Die Lösung hat eine breite Unterstützung innerhalb des Unternehmens und betrifft viele Bereiche. Allerdings habe ich den größten Teil der Entwicklung gemacht. Es wurde kein Projektteam speziell für die Entwicklung der Infrabox im Rahmen einer groß angelegten Operation gebildet. Der Prozess glich eher einem Do-it-yourself-Prozess in der Heimwerkstatt. Was wie Dilettantismus erscheinen mag, hatte jedoch viele Vorteile. So konnte ich zum Beispiel das Wissen der technischen Experten auf einer sehr ad hoc-Basis zusammenführen und so den Koordinationsaufwand minimieren. Das hat mir geholfen, einen kühlen Kopf zu bewahren und mich auf das Wesentliche zu konzentrieren. Das hat diese hochwirksame Entwicklung überhaupt erst möglich gemacht.
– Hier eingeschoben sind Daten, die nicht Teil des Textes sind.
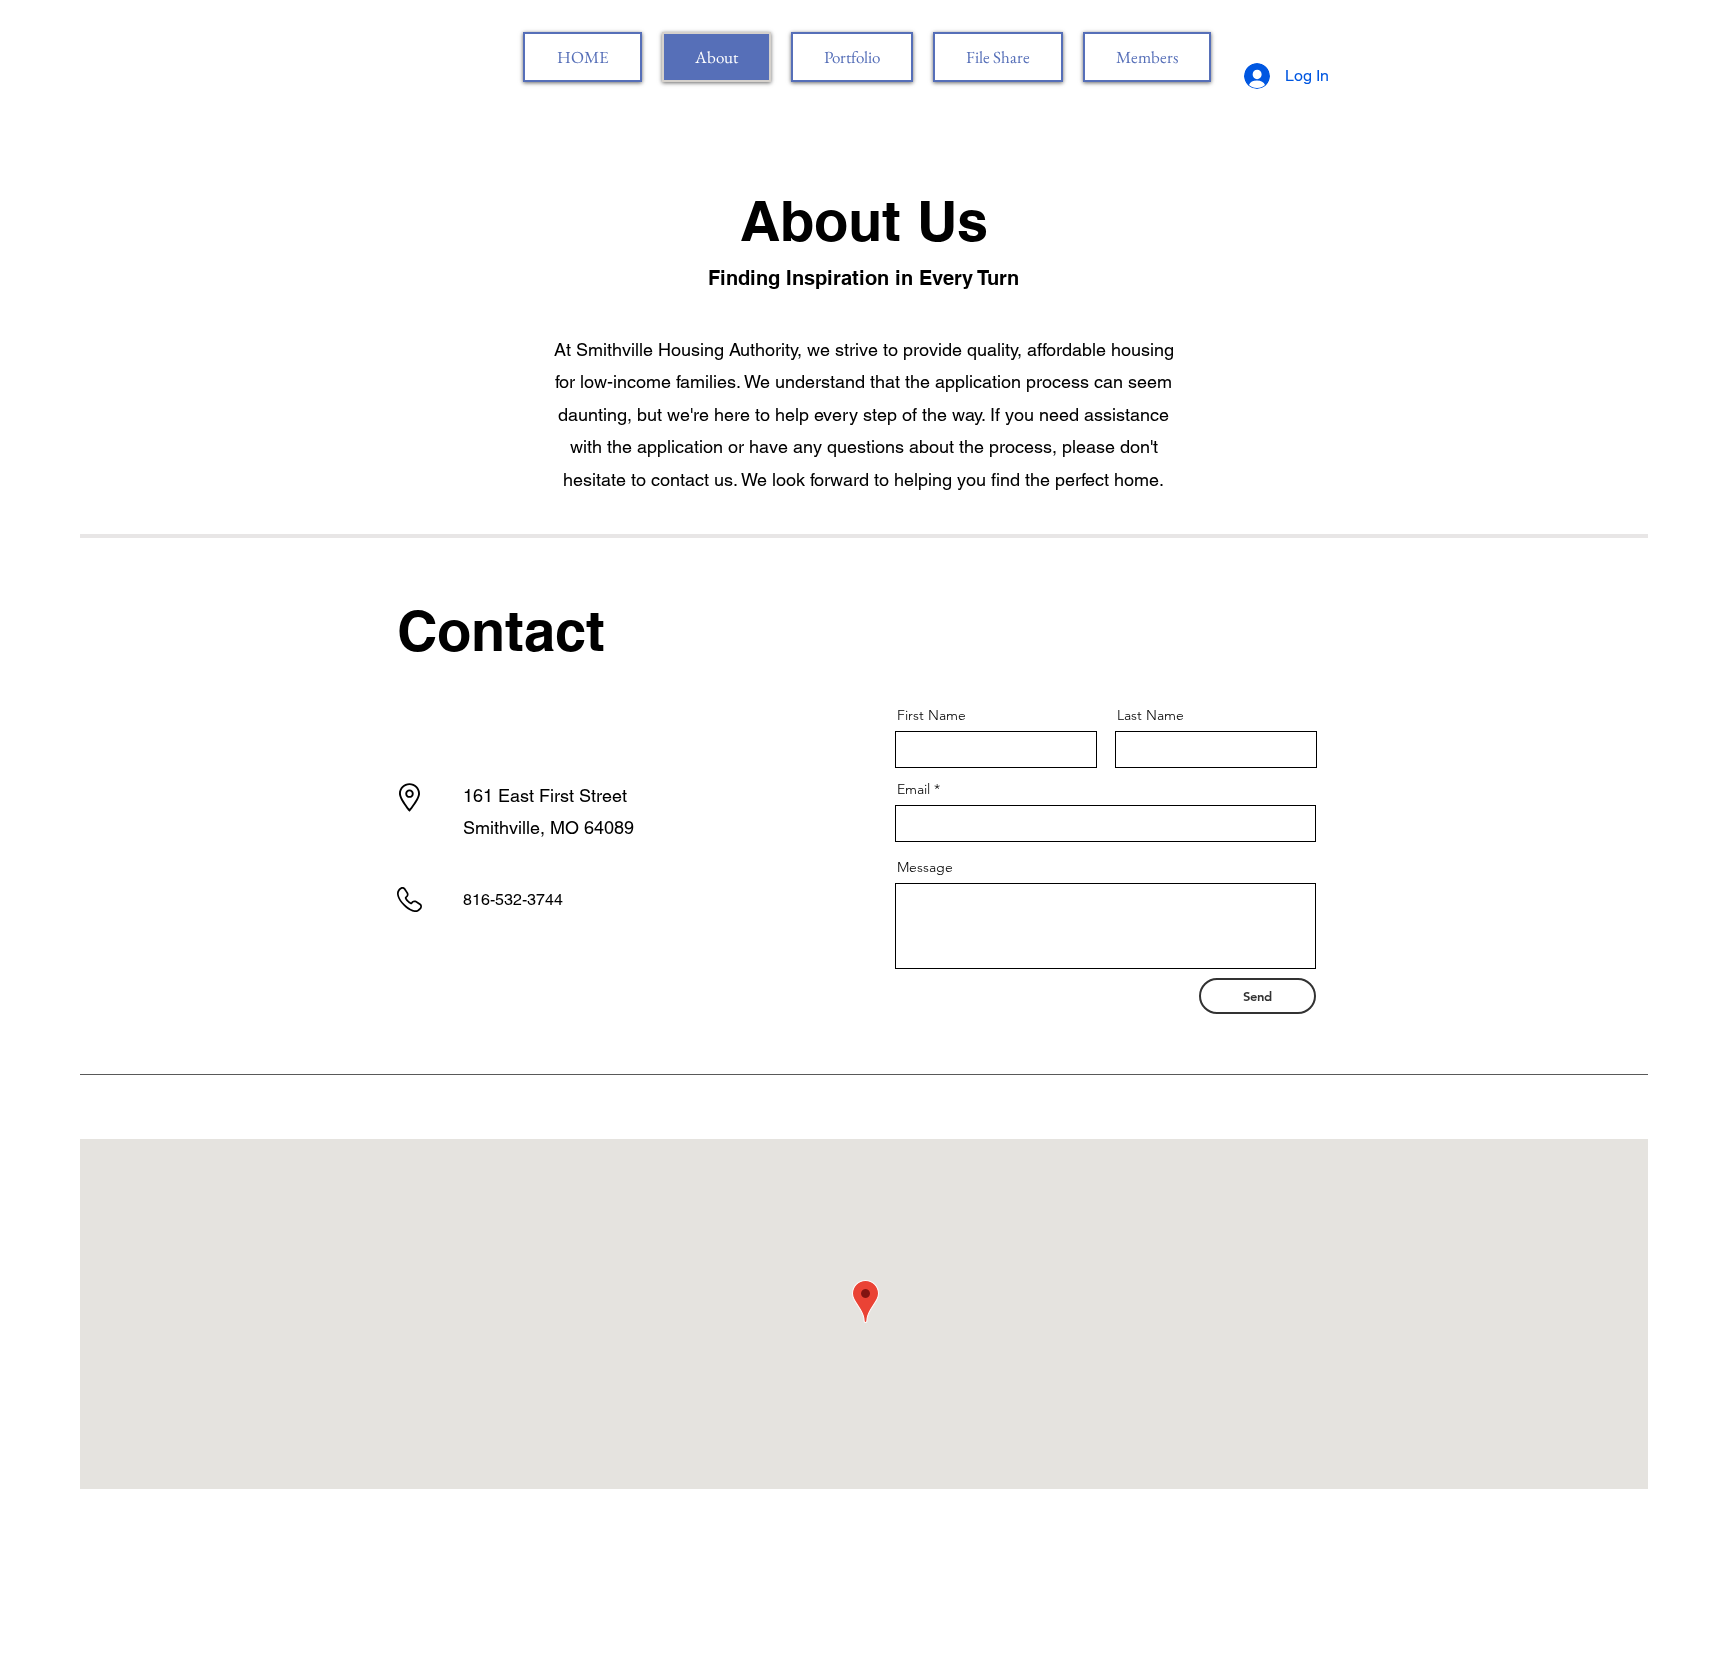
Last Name (1150, 715)
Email (913, 789)
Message (925, 867)
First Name (931, 715)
Was meinen Sie mit "extrem effektiv"?

Von der ersten Idee bis zum Beginn der Pilotphase dauerte es kaum acht Monate. Heute wurden rund 3.000 Einheiten bestellt, die bis Ende 2021 installiert werden sollen. Die Infrabox ist wegen ihrer Einfachheit großartig. Es ist so einfach, dass wir es auch in anderen Bereichen einsetzen können. Es ist mit allen großen Herstellern kompatibel und kann mit einer unbegrenzten Anzahl von Ports erweitert werden. Mit der Erfindung der Infrabox haben wir nur den Grundstein gelegt. Die Zukunft wird uns zeigen, welche weiteren Entwicklungen wir in der Zukunft machen können. Der Phantasie sind im Prinzip keine Grenzen gesetzt.

Können Sie einige Beispiele nennen?

Natürlich stecken wir noch in den Kinderschuhen. Ich kann mir vorstellen, dass sich die Anwendungsbereiche auch auf private Haushalte erstrecken, zum Beispiel im Stil von Smart Home-Angeboten. Die nächsten Schritte werden jedoch zunächst die Ausweitung des Angebots auf andere Bereiche der Swisscom sein. Auch andere Netzbetreiber haben bereits Interesse an der Infrabox bekundet.